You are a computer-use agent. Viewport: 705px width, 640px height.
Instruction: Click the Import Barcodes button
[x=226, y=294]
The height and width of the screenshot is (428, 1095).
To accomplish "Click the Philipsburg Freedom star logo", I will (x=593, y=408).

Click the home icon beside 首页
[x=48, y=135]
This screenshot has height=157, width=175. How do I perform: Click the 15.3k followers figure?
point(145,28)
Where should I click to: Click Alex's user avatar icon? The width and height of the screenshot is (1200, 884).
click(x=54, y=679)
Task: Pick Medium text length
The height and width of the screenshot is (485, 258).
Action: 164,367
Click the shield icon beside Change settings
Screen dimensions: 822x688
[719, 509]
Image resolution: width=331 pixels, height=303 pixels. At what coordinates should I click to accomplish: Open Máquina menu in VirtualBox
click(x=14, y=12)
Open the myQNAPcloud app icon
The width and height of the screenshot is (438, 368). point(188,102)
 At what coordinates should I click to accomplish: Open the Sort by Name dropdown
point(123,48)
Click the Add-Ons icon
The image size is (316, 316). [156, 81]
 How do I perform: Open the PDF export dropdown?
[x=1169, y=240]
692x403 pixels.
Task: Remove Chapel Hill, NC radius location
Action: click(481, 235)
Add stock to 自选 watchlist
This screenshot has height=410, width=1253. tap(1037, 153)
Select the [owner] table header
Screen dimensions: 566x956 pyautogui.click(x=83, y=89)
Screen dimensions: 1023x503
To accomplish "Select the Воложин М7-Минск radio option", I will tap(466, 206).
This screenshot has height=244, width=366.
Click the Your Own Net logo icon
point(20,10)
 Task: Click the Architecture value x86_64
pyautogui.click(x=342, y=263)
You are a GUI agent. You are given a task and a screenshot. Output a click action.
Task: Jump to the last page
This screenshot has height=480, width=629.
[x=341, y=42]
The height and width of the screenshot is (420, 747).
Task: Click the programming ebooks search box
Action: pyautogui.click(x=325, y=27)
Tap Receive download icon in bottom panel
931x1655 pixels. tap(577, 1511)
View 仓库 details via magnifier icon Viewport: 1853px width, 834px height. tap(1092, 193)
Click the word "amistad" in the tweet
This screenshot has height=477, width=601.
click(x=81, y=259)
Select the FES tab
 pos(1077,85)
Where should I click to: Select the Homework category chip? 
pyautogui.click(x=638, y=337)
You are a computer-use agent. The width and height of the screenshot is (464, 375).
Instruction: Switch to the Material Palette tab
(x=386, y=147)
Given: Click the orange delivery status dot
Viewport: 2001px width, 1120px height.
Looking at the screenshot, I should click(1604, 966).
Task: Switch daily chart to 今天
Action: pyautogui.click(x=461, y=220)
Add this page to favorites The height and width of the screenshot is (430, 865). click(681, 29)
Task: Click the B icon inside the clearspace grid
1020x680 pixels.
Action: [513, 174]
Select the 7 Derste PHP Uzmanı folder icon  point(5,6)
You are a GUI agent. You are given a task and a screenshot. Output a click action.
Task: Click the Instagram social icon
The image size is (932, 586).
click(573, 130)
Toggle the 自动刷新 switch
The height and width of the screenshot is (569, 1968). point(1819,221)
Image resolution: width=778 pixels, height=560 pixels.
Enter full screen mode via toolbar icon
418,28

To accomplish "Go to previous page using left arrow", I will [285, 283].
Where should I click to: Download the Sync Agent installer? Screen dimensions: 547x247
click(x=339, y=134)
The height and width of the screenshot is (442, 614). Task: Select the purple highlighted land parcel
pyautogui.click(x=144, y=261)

◇ ◇ ◇

If a line contains the string "page", include it in the tally; report the final tally for the whole listing and nothing else.

3